In another key step, ACOs highlighted the high-performing facilities to support beneficiaries during the SNF selection process, the toolkit noted. Some created brochures for caregivers and beneficiaries describing the partner SNFs, while others set up analytics tools to communicate with clinicians about SNF utilization rates.

Many ACOs worked directly with SNFs to keep quality trending upward, the toolkit added.

“To facilitate these efforts, ACOs have developed data analysis tools, identified care management staff to meet with SNFs in person and via telephone, and enabled peer-to-peer knowledge sharing by establishing SNF collaboratives,” the report said.

Many scheduled regular meetings with SNF staff, and some would go so far as to dedicate staff to coordinate care for the SNF. These might include care managers, registered nurses, and physicians, the toolkit noted — with some staff embedded in the clinical setting and others available via phone.

It’s less common, however, to see such dedicated ACO staff embedded in a SNF, Feore said.

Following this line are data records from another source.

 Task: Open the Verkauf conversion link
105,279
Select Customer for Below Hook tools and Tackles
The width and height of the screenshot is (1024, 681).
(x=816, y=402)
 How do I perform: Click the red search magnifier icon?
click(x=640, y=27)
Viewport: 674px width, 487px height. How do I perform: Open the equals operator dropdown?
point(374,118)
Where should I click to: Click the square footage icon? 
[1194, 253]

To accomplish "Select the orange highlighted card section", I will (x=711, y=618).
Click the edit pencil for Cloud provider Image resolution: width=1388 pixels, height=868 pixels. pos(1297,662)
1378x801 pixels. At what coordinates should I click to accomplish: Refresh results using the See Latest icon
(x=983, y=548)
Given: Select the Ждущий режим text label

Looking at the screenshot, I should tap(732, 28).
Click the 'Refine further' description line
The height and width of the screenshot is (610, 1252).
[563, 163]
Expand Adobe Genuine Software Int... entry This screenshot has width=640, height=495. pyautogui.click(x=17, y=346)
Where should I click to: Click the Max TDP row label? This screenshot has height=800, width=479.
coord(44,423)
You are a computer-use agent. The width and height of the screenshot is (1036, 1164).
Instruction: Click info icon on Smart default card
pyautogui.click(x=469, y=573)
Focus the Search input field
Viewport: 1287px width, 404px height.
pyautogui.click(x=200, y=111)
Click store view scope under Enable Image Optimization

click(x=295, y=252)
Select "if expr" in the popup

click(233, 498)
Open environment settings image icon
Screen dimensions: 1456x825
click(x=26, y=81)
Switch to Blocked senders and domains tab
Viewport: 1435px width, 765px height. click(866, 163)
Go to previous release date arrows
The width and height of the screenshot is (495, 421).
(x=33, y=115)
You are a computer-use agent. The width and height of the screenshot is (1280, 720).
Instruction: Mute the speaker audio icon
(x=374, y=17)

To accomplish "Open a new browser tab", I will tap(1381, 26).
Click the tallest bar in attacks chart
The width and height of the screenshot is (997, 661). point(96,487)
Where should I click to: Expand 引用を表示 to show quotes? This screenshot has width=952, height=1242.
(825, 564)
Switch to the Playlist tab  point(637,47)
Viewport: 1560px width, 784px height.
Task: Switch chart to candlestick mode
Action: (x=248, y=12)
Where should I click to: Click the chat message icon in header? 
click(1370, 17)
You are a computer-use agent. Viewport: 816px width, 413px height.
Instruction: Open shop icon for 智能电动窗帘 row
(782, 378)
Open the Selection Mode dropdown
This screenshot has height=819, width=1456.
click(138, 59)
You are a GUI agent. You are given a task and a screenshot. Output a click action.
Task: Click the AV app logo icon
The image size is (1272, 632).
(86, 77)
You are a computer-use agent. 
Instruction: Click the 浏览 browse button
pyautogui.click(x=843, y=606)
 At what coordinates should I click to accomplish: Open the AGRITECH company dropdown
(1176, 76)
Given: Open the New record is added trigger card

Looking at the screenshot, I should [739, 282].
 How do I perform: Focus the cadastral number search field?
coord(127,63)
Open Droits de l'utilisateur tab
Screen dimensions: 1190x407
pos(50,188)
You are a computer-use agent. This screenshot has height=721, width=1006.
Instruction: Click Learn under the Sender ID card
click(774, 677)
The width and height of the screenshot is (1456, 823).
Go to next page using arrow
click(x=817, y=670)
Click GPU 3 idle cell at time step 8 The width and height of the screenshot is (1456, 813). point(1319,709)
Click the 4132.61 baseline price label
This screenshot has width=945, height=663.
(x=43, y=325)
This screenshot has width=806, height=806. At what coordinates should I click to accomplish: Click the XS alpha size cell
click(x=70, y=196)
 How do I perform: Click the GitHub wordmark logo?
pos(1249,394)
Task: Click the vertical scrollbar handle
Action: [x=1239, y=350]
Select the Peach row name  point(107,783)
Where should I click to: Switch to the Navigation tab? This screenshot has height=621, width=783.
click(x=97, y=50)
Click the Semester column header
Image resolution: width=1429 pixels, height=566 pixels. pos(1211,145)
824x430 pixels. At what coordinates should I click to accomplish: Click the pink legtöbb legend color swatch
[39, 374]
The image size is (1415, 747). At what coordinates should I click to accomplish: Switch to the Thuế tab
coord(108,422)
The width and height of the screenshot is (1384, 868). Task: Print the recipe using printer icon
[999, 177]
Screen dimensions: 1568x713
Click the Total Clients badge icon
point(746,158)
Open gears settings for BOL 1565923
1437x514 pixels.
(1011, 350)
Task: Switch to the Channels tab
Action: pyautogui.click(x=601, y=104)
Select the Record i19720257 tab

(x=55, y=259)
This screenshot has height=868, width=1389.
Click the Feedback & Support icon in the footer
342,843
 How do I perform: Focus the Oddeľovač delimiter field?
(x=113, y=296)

But all three strategies show the need for SNFs to proactively work with ACOs and start conversations about becoming partners, he said. To do that, they should ask about the grading tools that the ACOs in their area use, and how well they perform under them.

For him, one of the most interesting things about the toolkit is the fact that it exists at all; this is not a document that was necessarily expected or required.

“I think it helps show that CMS is — despite big changes to the program — they’re still trying to grow the ACOs,” Feore told SNN. “As they move forward to the other models like bundled payments, I think these strategies [for SNFs] are going to be the same or similar strategies, whether it’s an ACO or bundled payment participating or something else. They’re going to look at similar strategies as it relates to skilled nursing.”